--- Source data Enclosed Below ---
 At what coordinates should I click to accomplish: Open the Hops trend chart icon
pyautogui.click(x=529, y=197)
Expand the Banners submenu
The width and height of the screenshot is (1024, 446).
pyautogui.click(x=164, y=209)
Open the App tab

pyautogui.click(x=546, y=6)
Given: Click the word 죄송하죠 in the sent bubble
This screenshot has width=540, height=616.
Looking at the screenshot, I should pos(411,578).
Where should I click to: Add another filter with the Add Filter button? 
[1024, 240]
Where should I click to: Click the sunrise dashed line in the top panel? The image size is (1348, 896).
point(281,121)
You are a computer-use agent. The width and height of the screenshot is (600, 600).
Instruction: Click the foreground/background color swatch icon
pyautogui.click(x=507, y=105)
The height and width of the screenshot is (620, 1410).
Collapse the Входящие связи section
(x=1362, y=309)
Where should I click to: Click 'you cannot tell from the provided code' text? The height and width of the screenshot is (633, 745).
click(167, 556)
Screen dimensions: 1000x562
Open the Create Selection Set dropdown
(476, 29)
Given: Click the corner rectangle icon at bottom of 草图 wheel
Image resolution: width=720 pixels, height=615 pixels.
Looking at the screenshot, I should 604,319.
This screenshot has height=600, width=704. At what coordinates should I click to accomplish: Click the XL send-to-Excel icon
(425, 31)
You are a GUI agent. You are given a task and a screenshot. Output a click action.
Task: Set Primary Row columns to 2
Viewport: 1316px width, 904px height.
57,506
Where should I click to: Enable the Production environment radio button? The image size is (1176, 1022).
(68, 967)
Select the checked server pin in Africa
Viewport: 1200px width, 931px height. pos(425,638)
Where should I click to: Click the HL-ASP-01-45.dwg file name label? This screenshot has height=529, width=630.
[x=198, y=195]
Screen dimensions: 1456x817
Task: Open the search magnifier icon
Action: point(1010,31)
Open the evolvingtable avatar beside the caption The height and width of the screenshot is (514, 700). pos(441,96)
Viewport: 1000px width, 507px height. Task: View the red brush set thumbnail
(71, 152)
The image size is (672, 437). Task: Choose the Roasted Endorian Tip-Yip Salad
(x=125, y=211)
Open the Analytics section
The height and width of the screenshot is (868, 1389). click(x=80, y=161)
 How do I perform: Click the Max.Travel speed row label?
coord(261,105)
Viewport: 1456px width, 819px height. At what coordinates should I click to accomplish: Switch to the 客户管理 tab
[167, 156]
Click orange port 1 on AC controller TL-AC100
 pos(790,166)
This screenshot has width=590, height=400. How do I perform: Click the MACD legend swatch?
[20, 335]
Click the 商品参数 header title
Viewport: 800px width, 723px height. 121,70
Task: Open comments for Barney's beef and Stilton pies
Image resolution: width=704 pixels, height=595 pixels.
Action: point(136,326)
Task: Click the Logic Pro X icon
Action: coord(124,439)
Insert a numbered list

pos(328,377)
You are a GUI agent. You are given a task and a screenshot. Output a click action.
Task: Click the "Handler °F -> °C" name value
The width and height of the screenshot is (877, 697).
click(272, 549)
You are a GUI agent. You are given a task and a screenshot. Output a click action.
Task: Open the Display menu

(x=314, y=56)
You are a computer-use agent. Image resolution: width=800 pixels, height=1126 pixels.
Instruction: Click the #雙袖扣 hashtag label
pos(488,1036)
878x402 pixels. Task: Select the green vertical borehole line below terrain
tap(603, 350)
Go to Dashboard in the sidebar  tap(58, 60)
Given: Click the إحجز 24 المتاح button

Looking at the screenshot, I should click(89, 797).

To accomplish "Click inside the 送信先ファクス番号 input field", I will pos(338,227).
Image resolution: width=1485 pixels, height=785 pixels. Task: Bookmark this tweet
--- End of Enclosed Source data ---
Only those lines of the entries above that run from the line containing "Click the 商品参数 header title" to the line containing "Go to Dashboard", both included, should be transcribed exactly.

#### Solved problem
Click the 商品参数 header title
Viewport: 800px width, 723px height. 121,70
Task: Open comments for Barney's beef and Stilton pies
Image resolution: width=704 pixels, height=595 pixels.
Action: point(136,326)
Task: Click the Logic Pro X icon
Action: coord(124,439)
Insert a numbered list

pos(328,377)
You are a GUI agent. You are given a task and a screenshot. Output a click action.
Task: Click the "Handler °F -> °C" name value
The width and height of the screenshot is (877, 697).
click(272, 549)
You are a GUI agent. You are given a task and a screenshot. Output a click action.
Task: Open the Display menu

(x=314, y=56)
You are a computer-use agent. Image resolution: width=800 pixels, height=1126 pixels.
Instruction: Click the #雙袖扣 hashtag label
pos(488,1036)
878x402 pixels. Task: Select the green vertical borehole line below terrain
tap(603, 350)
Go to Dashboard in the sidebar  tap(58, 60)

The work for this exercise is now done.